The melodic, aural, and slow-paced "Ghosts" has Heartbreakers shades of another fragile one whose fear of being burned leads to escapism in music, because "Well just the ghost of what you want to be/And the ghost of the past that you live in/It's the ghost of the future that you're so frightened of/So you turn to your guardian angel." That chorus really hits home with me.

Whole Lotta Trouble became a single, but failed to enter into the American Charts. I actually think this song is one of the best recordings on the album. In "TimeSpace" Stevie had this to say about the song.
" I recorded this song in Michael's (Michael Campbell one of Tom Petty's Heartbreakers) room in Sydney, Australia, on his 4 Track. I actually played guitar, and almost a year later, Michael had worked a track right along with what I had played in Australia. He wrote a bridge for it, and when i got home from MY tour, he insisted I come up and sing it exactly how I had played it that night; and he could play his track right along to me playing rock and roll guitar....I was totally flattered. On the other side of the coin, he is the only person in my whole life who has EVER done one of my songs exactly as I had written it. So thank you Michael, for all your wonderful music and for sharing some it with me....nothing like a tour with Tom Petty and Bob Dylan to make you extremely creative. I asked Tom if I could be an honorary Heartbreaker, and he said.
"You already are one, Stevie....."

There's yet another woman living in the illusion of passion in "Fire Burning", with slight overtones of "Gypsy". "There's no fire burning...just a soul crying", she sings. Terrible to contemplate.

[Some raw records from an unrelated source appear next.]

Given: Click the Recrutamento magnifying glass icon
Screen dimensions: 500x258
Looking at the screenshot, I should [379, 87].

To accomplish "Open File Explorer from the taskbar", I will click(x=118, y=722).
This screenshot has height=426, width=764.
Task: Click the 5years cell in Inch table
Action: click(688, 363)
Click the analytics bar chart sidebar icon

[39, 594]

"Cry Wolf" a remake for Stevie Nicks. Origionally performed by Laura Branigan...Stevie finally gives this song the justice that it deserves. Great Cover.

Alice in Wonderland references abound in "Alice", as in "Alice through the looking glass" and the title of this album. and the enigmatic "Juliet" about a wandering gypsy has that "Missing You" beat.

The quiet "Doing The Best That I Can" is another lonely grieving woman whose overwhelming control sundered the relationship. "In my distress...well I wanted someone to blame me/In my devastation...I wanted so to change," she sings. Gorgeous Writting and depiction.

Ending the album, Stevie performs an old Johnny Cash Written and recorded song, " I Still Miss Someone (Blue Eyes).....stunning cover, stunning ending to an excellent album...or atleast that is MY opinion.